Your objective: Find the line containing "Screen dimensions: 1249x470" in the entries below. Restate it and each line after it, word for word, up to and including the line containing "Image resolution: width=364".

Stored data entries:

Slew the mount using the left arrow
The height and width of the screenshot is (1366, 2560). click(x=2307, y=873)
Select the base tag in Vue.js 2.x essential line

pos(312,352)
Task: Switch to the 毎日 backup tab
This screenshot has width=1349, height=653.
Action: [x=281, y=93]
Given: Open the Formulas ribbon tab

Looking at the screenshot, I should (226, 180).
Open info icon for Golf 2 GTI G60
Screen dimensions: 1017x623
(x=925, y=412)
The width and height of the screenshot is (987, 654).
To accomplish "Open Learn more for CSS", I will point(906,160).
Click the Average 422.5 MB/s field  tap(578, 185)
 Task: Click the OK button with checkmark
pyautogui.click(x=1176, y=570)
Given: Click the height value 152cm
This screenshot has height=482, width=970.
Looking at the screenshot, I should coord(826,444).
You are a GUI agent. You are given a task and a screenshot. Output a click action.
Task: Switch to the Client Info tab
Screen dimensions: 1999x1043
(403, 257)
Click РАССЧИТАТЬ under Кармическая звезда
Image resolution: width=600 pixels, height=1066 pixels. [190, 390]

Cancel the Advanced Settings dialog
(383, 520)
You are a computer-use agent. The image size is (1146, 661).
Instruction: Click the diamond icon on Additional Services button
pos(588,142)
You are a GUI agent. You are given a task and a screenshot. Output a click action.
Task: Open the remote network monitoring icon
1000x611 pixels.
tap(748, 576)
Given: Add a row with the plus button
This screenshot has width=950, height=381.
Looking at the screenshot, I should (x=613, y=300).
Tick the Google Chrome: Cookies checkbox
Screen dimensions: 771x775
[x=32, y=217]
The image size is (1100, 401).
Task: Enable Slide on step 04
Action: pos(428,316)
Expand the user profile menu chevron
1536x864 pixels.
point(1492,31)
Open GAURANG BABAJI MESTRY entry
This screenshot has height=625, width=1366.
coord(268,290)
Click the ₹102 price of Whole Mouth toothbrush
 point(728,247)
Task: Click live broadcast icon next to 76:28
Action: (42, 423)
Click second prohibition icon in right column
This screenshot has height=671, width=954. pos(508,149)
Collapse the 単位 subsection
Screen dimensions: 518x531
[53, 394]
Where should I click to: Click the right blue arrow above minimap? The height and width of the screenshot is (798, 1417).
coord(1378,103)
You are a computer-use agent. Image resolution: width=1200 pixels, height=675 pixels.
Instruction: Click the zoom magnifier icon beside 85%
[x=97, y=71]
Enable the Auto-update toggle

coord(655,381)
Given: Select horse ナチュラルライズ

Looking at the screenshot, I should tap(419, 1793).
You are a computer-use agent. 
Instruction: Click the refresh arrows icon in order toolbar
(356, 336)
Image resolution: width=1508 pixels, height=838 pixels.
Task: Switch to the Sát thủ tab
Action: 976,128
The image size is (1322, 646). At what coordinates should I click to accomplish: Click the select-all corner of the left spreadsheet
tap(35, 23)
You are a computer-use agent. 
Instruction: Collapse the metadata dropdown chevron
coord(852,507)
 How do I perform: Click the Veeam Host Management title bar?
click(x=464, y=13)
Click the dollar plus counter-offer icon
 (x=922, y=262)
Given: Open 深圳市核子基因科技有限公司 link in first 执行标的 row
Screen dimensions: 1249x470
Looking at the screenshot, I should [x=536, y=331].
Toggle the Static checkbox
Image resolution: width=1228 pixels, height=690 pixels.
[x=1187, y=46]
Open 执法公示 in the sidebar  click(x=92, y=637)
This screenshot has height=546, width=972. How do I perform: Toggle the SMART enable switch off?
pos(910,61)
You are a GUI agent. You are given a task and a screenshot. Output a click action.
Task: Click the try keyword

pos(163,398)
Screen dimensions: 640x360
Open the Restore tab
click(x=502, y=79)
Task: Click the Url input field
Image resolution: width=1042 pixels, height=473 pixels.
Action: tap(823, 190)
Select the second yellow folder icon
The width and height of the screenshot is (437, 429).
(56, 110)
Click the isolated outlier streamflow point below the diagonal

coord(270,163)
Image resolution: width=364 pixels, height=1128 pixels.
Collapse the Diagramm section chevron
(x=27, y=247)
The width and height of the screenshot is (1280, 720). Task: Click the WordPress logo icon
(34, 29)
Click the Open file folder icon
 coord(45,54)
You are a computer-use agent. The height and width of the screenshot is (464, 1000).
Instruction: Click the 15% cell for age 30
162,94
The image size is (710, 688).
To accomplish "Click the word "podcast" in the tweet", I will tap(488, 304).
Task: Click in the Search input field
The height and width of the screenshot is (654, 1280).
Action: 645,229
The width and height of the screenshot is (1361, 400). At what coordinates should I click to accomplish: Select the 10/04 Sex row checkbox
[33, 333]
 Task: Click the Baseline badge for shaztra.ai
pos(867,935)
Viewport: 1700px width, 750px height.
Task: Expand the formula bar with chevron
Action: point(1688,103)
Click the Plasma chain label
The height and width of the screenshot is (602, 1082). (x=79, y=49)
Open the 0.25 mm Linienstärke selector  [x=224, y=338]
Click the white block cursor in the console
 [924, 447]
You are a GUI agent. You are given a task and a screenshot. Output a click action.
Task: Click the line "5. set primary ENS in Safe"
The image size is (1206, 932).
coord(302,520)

Task response:
Screen dimensions: 1249x470
Looking at the screenshot, I should [x=536, y=331].
Toggle the Static checkbox
Image resolution: width=1228 pixels, height=690 pixels.
[x=1187, y=46]
Open 执法公示 in the sidebar  click(x=92, y=637)
This screenshot has height=546, width=972. How do I perform: Toggle the SMART enable switch off?
pos(910,61)
You are a GUI agent. You are given a task and a screenshot. Output a click action.
Task: Click the try keyword

pos(163,398)
Screen dimensions: 640x360
Open the Restore tab
click(x=502, y=79)
Task: Click the Url input field
Image resolution: width=1042 pixels, height=473 pixels.
Action: tap(823, 190)
Select the second yellow folder icon
The width and height of the screenshot is (437, 429).
(56, 110)
Click the isolated outlier streamflow point below the diagonal

coord(270,163)
Image resolution: width=364 pixels, height=1128 pixels.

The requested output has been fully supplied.